=== Action item ===
For the entries below, count the lines that contain the word "name" and reply with that number only.

=== Data in this exercise ===
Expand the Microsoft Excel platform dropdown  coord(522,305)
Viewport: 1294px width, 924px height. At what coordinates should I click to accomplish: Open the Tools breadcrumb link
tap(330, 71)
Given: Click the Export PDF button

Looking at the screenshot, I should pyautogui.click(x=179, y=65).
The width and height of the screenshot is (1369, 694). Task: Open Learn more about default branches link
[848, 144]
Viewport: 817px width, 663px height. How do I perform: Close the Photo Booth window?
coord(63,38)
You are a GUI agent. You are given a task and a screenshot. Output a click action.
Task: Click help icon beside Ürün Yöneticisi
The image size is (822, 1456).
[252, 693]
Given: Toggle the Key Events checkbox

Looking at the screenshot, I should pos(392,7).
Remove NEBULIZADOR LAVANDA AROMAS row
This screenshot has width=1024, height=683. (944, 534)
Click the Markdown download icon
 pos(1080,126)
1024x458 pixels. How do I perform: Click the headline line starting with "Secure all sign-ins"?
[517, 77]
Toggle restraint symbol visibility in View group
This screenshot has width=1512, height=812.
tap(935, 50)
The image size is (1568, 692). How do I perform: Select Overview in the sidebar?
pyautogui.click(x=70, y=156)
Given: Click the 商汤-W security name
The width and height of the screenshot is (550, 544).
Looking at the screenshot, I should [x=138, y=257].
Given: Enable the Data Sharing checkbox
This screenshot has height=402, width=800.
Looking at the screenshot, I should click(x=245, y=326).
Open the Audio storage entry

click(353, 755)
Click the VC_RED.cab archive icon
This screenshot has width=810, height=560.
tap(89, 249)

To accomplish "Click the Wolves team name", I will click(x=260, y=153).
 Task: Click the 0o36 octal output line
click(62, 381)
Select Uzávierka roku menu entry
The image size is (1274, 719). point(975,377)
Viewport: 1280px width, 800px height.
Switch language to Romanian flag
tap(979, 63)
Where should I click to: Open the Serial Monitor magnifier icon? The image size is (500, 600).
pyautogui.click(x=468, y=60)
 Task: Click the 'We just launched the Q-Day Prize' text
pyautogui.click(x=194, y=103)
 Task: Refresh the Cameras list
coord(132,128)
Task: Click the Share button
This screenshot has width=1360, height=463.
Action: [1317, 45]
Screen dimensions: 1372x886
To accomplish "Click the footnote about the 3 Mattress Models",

=== Problem solution ===
2